Welcome to (CRUMB – How to build a full-adder and a 4-bit ripple). This tutorial will demonstrate how to modify a half-adder to produce a full-adder and a 4-bit ripple adder.

# Overview

This guide will reuse the half adder from my previous guide.

Contents:

• Conclusion

*Notes – This guide requires understanding the K-map and the half adder.

Abbreviations:

Cin = Carry in

Cout = Carryout

First, we must get the truth table from the previous guide. Below is the truth table for the half-adder. As you can see, the truth table only contains 2 inputs A14Y A and) and 2 outputs A14Y Sum and Carry e17Y. However, a full adder has 3 inputs(A, B & Cin) and 2 outputs(Sum and Cout). We need another truth table to complete the full adder. Below is the truth table for a FA. Next, we will need to find the boolean expression for the Sum and Cout a FA. To solve this problem, we can use a 3-variable (B, Cin) Kmap.

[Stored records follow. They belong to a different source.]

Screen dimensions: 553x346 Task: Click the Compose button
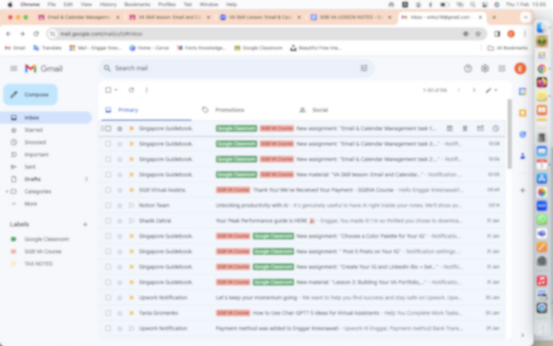click(x=30, y=95)
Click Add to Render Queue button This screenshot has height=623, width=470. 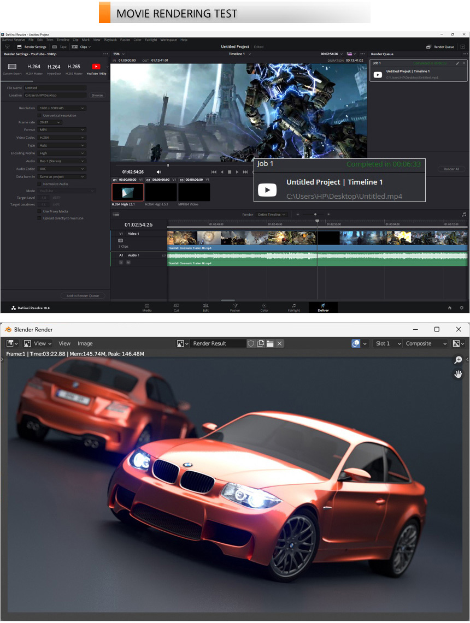click(x=83, y=295)
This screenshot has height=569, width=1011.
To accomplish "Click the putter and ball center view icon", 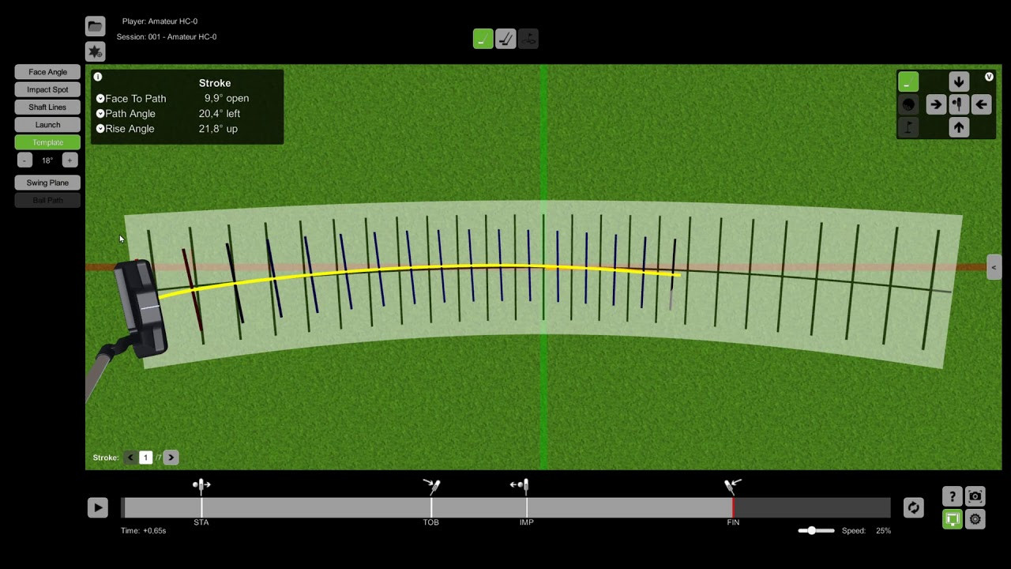I will click(x=958, y=104).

This is an empty 3-variable Kmap. When creating the 3/4 variables Kmap, please be aware of the red circle. ### Sum

The boolean expression for Sum output is This is the tricky part. We need to simplify the process by applying laws and theorems in boolean algebra.

Step 1: We remove the A and A’ *Important rule (XOR gate): E Y = E’Y + EY’

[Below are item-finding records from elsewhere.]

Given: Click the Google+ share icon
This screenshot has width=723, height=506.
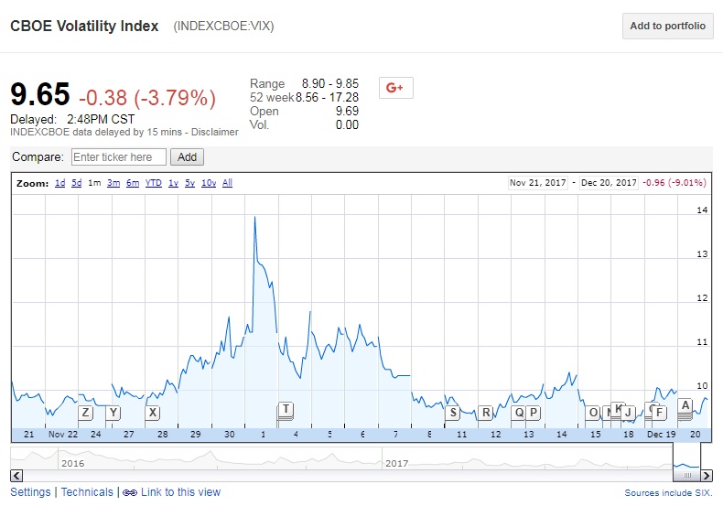Looking at the screenshot, I should tap(395, 88).
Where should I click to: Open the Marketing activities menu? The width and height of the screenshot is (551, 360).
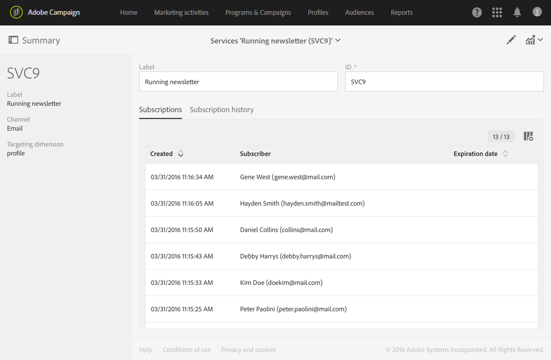[x=181, y=12]
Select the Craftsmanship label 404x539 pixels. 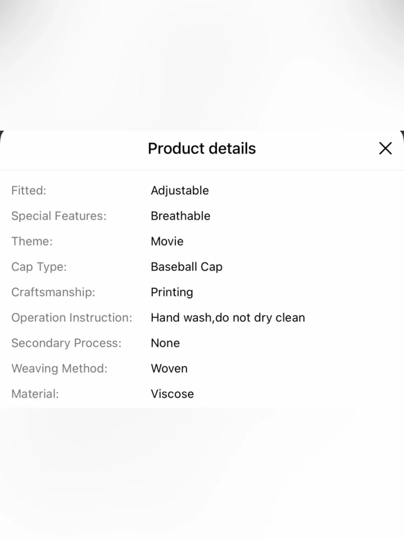coord(53,292)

After removing and A and A’ variables, you can again see the familiar terms (+XY’), which is exclusive-OR (XOR). So X Y = (X’Y+XY’. We can also replace B’C + B’C’ with B’C.

*Important rule (): XY = (XY’ =)’ = EY+ X’Y

Another interesting fact is that if you invert the output of the XOR gate, you get the XNOR gate. We can also replace BC + B’C” to (BC)’ The Sum expression can be simplified. Sum = A B C

### Cout

Cout’s boolean expression is Kmap allows you to circle 1,2,4,8 and 16 slots (, a*suming up to 4 variables). As you can see, I circled 2 slots three times.

*Note: Always circle as many slots as possible. The simpler the term, the more slots you circle.

How do I get AB, AC, and BC?

After we have circled the terms in Kmap, we need to verify that (A.B.C.) has both 1 and 0 circled. As shown in the image below, both 0 (or 1) of C is circled in the red circle. We can ignore C and only focus on A and B. In this case, A=1, B=1, so it’s AB. The same concept applies to the blue and green circles. So Cout = AB + AC+ BC

The boolean expression Sum and Carry out from the FA is, therefore a boolean expression.

Sum = A B Cin

Cout = AB + AC + BC

The logic diagram is now complete. The FA can be simplified into a 1-bit FA diagram. The Cout can be connected to the Cin of each bit FA to make it a 4-bit FA. This is also known as the ripple carry adder. To add these 2 numbers, we only need to supply 4-bit inputs A and B (A3A2A1A0. The result will be 5 bits (CoutS3S2S1S0 –

# Conclusion

This guide may seem a bit difficult to beginners. These are some tips to help you get started.

• To see a better explanation and demonstration, go to youtube and search YouTube for vids
• To get more familiar with electronics, you can look for beginner circuits.

I hope you enjoy this guide. Let me know if I can help you. =)

*Note: At the moment, there is no plan to adder/subtractor with ripple carry adder. This requires an understanding of the signed and unsigned binary numbers and the 1’s 2’s complement. This would require many explanations. If you are interested, you could look for materials to convert your 4-bit adder/subtractor to a 4-bit adder/subtractor. It is easy to do. =)

Thanks.

Written by Qahnaarin

This is all about CRUMB – How to build a full-adder and a 4-bit ripple; I hope you enjoy reading the Guide! If you feel like we should add more information or we forget/mistake, please let us know via commenting below, and thanks! See you soon!